Но если я шарахался от жизни, которой не понимал, я, во всяком случае, мог отдаваться ей в воображении. Мир театров и мюзик-холлов манил меня больше всего на свете. На спектакли я обычно ходил один и брал место не в первых рядах, где рассаживались обитатели роскошных вилл Хэкни, а подальше, среди обычной публики. В «Альгамбре» я с замиранием сердца ждал выхода Артура Робертса, который умел создавать из лондонской жизни фантазии, достойные жестокого смеха Отуэя [36] или гротесков Гойи. Когда под звуки обшарпанного оркестрика Робертс запевал своим особенным надтреснутым голосом: «Дай мне денег на кеб, дорогуша, – что-то нынче мне не по себе», – задние ряды покатывались со смеху. Как мне хотелось быть на его месте! К концу каждого представления я ощущал необыкновенный подъем, и лица выходивших со мной зрителей в газовом свете казались мне яркими и значительными.

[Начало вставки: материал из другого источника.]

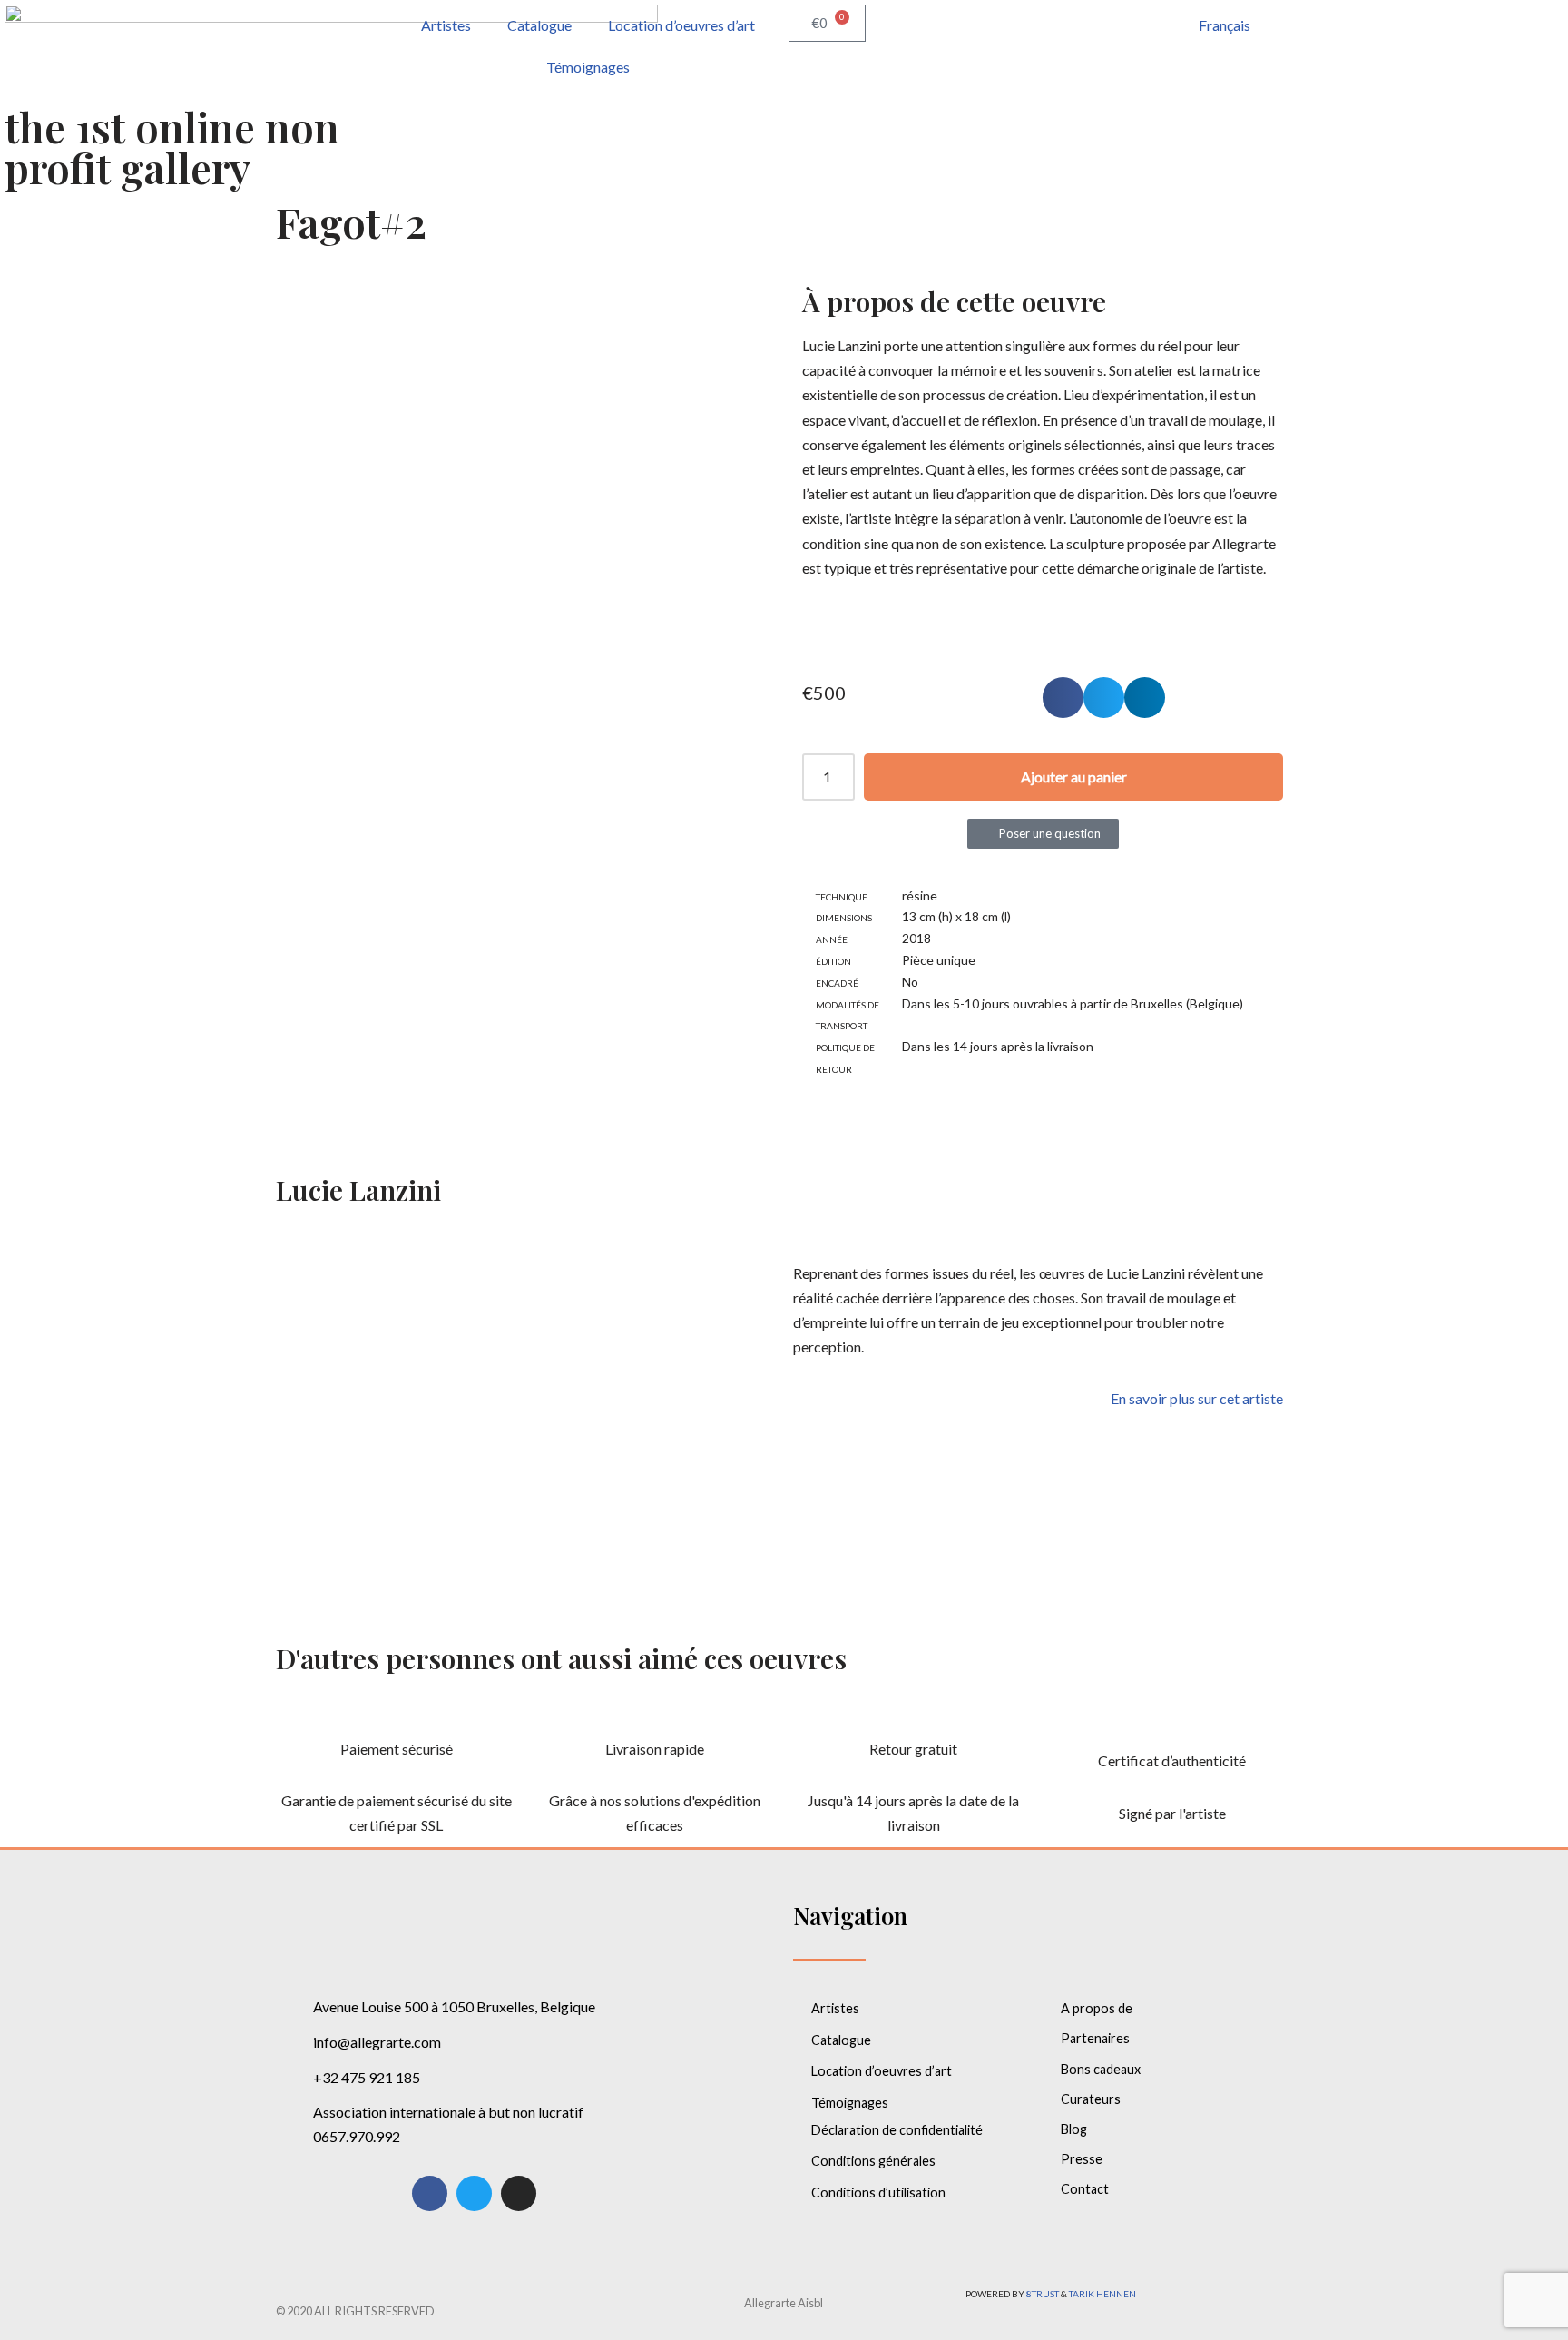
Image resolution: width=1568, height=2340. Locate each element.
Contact (1085, 2189)
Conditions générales (873, 2160)
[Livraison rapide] (655, 1713)
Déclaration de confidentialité (897, 2130)
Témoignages (588, 66)
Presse (1081, 2159)
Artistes (446, 25)
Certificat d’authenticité (1172, 1760)
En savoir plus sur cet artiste (1197, 1398)
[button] (1063, 697)
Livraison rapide (654, 1748)
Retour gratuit (913, 1748)
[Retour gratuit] (913, 1713)
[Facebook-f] (429, 2193)
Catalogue (539, 25)
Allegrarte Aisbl (783, 2303)
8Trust (1042, 2293)
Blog (1074, 2129)
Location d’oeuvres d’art (681, 25)
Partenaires (1095, 2038)
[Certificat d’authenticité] (1172, 1725)
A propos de (1096, 2008)
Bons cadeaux (1101, 2069)
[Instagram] (518, 2193)
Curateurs (1091, 2099)
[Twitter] (474, 2193)
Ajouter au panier (1074, 776)
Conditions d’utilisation (878, 2192)
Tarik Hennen (1102, 2293)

Моему юношескому воображению Лондон рисовался огромной топкой, прикасаться к которой опасно, но которая дает и свет, и тепло. Это место стало для меня средоточием всех сил земли, и душа моя нашла в нем неистощимый источник энергии. С той поры я стал постоянным обитателем больших городов, но я не знал тогда, что в один прекрасный день превращусь в символ больной городской цивилизации. В Лондоне я хотел вкусить от человеческой деятельности во всех ее видах, а взамен хлебнул человеческого порока во всех его видах.
36
Томас Отуэй (1652 – 1685) – английский драматург.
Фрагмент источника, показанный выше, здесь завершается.